14. The system of claim 13, wherein applying spatially related cropping to each patient volume comprises:

up-sampling each patient volume, resulting in up-sampled patient volumes;

dividing each up-sampler patient volume into a plurality of non-overlapping sub-volumes;

generating two spatially-related crops from the plurality of non-overlapping sub-volumes;

concurrently transferring the two spatially-related crops to a student and a teacher transformer encoder;

generating, via the student and teacher transformer encoders, two local feature maps; and

performing an average pooling operator on the two local feature maps to generate unified dimension feature vectors.

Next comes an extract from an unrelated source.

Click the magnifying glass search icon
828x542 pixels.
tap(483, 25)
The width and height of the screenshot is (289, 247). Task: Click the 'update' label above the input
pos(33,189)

15. The system of claim 10 wherein recovering the original appearance of each patient volume comprises reconstructing the patient volume given the distorted patient volume.

16. A non-transitory computer-readable storage media having instructions stored thereupon that, when executed by a system having at least a processor and a memory therein, perform a self-supervised learning (SSL) model to learn fine-grained features, high-level global features, and contextual relationship features of anatomical structures in medical images of a plurality of patients, by executing the instructions via the processor comprising:

receiving computed tomography three-dimensional volumes for a plurality of patients (“patient volumes”);

applying a sub-volume order distortion to the patient volumes to create a distorted patient volume;

training the SSL model to predict an original and a correct sub-volume order of each patient volume;

recovering an original appearance of each patient volume;

applying spatially related cropping to each patient volume, comprising transmitting two spatial-related views to a student and teacher network, respectively, of the SSL model; and

assessing and maximizing an agreement between two global features of the two spatially-related views.

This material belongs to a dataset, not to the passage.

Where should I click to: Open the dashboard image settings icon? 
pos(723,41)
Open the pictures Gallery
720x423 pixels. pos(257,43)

17. The non-transitory computer-readable storage media of claim 16, wherein assessing and maximizing the agreement between two global features of the two spatially-related views comprises assessing and maximizing the agreement between two global features of the two spatially-related views with the teacher network remaining unaltered.

18. The non-transitory computer-readable storage media of claim 16, wherein assessing and maximizing an agreement between two global features of the two spatially-related views comprises updating a weight of the teacher network using an exponential moving average (EMA) based on the student network.

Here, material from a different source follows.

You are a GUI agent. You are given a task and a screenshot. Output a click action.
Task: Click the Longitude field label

19. The non-transitory computer-readable storage media of claim 16, wherein applying a sub-volume order distortion to the patient volumes comprises:

dividing the patient volume into a sequence of non-overlapping sub-volumes;

pairing each sub-volume in the sequence with a unique three-dimensional coordinate, resulting in a sequence of sub-volume coordinates;

shuffling, via a random permutation operator, the sequence of sub-volumes and the sequence of sub-volume coordinates, resulting in re-arranged sub-volumes and sub-volume coordinates;

re-constructing a distorted patient volume based on the re-arranged sub-volumes and their sequential order;

processing the distorted patient volume via a student transformer encoder to obtain a set of contextual sub-volume feature maps;

passing the set of contextual sub-volume feature maps to a linear prediction head;

generating via the linear prediction head a set of predicted sub-volume orders;

passing the set of contextual sub-volume feature maps to a CNN-based decoder; and

predicting, via the CNN-based decoder, a volume for performing an appearance recovery task.

20. The non-transitory computer-readable storage media of claim 19, wherein applying spatially related cropping to each patient volume comprises:

up-sampling each patient volume, resulting in up-sampled patient volumes;

dividing each up-sampler patient volume into a plurality of non-overlapping sub-volumes;

generating two spatially-related crops from the plurality of non-overlapping sub-volumes;

concurrently transferring the two spatially-related crops to a student and a teacher transformer encoder;

generating, via the student and teacher transformer encoders, two local feature maps; and

performing an average pooling operator on the two local feature maps to generate unified dimension feature vectors.